### Exercise prompt
Copy the excerpt on exile and racism in Britain, starting at "And so it was" and ending at "deported as adults.", but swap "London" for "England".

### Source extract
====================
But distance isn’t always the salve that provides refuge from institutionalized terror against black people. The communist and labor activist Claudia Jones was a political prisoner in the U.S. in the late ’40s and early ’50s who was later deported during the McCarthyite purges. It was her persistent vision of democracy that resulted in her exile to England, which in turn yielded an organic, critical reflection of self and country. Jones asked of her political counterparts in America who lamented her deportation, “What is an ocean between us? We know how to build bridges.” She persisted in her political critique and activism not out of resentment, but because her deportation experience and exile made the contradictions within American idealism even more vivid from afar. “The fine talk about the free flow and exchange of ideas internationally and about freedom of speech in the U.S. rings false when placed against this desperate attempt to deport me because of my political views,” Jones said in a 1955 Daily Worker article. “I am proud of my political views because I learned them in American schools … Why are they so frightened about the political view of one Negro woman?” In its exercise of political power against her, the fault lines of American democracy, particularly under McCarthyism, rang false.

And so it was the same for me. While I was able to temporarily escape from Americanness, I couldn’t turn off my political conscience. In London, I saw the horizon on which anti-blackness thrived. It was impossible to ignore Britain’s racism and how it rendered black people invisible in history, culture, and politics. The Windrush generation—immigrants from Jamaica, Trinidad, Barbados, Tobago, and other island nations who were recruited by the English government to help rebuild the country’s infrastructure after World War II—faces a different, but no less odious, racism than black Americans. Today, those same black Britons and their descendants are facing institutional backlash in the form of “hostile environment” immigration policy. Their parents answered the government’s call for workers and, generations later, their children are being deported as adults.

I listened to other black expats speak about British racism in terms that were all too familiar from the American context. The Chicago-born playwright and chancellor of Kingston University London, Bonnie Greer, who has lived in the U.K. since 1986, is astounded by the Windrush scandal. Whereas some white pundits have identified the British government’s ill treatment of black Britons as merely incompetence, Greer maintains, “We have in this country—the last 10, 15 years weaponized immigration … and you can see the change in the country … at a level I’ve never seen before, and I’ve been here half my life!”
====================
### Data supplied
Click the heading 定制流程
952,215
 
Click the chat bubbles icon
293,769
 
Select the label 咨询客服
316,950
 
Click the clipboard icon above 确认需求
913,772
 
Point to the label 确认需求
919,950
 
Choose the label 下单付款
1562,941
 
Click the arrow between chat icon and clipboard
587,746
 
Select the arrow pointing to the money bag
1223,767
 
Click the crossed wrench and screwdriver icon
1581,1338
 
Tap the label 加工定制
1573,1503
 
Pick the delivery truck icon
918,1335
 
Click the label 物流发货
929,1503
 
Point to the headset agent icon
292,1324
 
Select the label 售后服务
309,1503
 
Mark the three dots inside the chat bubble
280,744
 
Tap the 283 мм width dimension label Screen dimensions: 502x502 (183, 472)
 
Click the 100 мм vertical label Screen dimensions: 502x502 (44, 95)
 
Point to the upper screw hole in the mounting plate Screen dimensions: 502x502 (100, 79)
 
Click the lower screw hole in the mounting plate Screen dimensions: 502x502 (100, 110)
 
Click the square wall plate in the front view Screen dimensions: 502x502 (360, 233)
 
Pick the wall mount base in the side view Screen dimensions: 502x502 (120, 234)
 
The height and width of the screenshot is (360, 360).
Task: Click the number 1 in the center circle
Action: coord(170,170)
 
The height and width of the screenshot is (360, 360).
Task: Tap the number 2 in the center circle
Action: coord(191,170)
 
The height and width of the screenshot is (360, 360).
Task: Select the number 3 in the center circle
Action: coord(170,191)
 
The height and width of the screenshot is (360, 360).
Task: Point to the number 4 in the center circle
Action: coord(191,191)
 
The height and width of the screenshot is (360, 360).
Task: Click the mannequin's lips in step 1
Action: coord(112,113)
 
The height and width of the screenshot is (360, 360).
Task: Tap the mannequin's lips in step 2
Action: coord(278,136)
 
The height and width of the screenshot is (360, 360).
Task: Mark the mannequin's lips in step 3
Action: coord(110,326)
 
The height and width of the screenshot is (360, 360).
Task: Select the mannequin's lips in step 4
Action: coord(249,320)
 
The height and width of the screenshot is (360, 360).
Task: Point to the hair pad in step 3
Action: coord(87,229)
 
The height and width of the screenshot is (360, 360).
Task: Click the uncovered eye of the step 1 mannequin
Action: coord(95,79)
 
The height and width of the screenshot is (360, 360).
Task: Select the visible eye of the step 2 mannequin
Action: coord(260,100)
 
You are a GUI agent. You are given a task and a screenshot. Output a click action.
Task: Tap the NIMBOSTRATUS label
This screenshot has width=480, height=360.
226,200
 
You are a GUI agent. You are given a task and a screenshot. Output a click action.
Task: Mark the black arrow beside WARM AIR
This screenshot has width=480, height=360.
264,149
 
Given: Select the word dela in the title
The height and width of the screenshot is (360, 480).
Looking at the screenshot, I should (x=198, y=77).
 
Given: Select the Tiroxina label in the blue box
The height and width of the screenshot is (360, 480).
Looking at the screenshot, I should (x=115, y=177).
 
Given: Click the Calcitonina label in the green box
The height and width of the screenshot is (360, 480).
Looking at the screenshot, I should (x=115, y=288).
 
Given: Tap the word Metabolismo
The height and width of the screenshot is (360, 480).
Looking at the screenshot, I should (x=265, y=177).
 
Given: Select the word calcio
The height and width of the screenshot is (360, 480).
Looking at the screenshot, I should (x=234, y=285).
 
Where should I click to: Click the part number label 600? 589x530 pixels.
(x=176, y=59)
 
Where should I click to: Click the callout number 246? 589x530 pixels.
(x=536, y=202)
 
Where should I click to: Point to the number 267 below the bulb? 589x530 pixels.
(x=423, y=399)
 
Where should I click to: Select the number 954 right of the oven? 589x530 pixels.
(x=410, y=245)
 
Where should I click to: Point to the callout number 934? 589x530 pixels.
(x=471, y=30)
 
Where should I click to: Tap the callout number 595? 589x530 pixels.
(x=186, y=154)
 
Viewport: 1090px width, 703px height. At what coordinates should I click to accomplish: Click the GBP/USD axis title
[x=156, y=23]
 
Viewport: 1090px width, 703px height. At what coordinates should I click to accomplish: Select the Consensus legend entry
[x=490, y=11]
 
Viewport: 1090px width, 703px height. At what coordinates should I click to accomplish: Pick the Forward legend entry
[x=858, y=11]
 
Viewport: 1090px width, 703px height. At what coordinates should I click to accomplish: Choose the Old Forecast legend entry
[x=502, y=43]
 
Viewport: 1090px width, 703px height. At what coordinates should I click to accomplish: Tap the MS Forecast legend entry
====================
### Answer
And so it was the same for me. While I was able to temporarily escape from Americanness, I couldn’t turn off my political conscience. In England, I saw the horizon on which anti-blackness thrived. It was impossible to ignore Britain’s racism and how it rendered black people invisible in history, culture, and politics. The Windrush generation—immigrants from Jamaica, Trinidad, Barbados, Tobago, and other island nations who were recruited by the English government to help rebuild the country’s infrastructure after World War II—faces a different, but no less odious, racism than black Americans. Today, those same black Britons and their descendants are facing institutional backlash in the form of “hostile environment” immigration policy. Their parents answered the government’s call for workers and, generations later, their children are being deported as adults.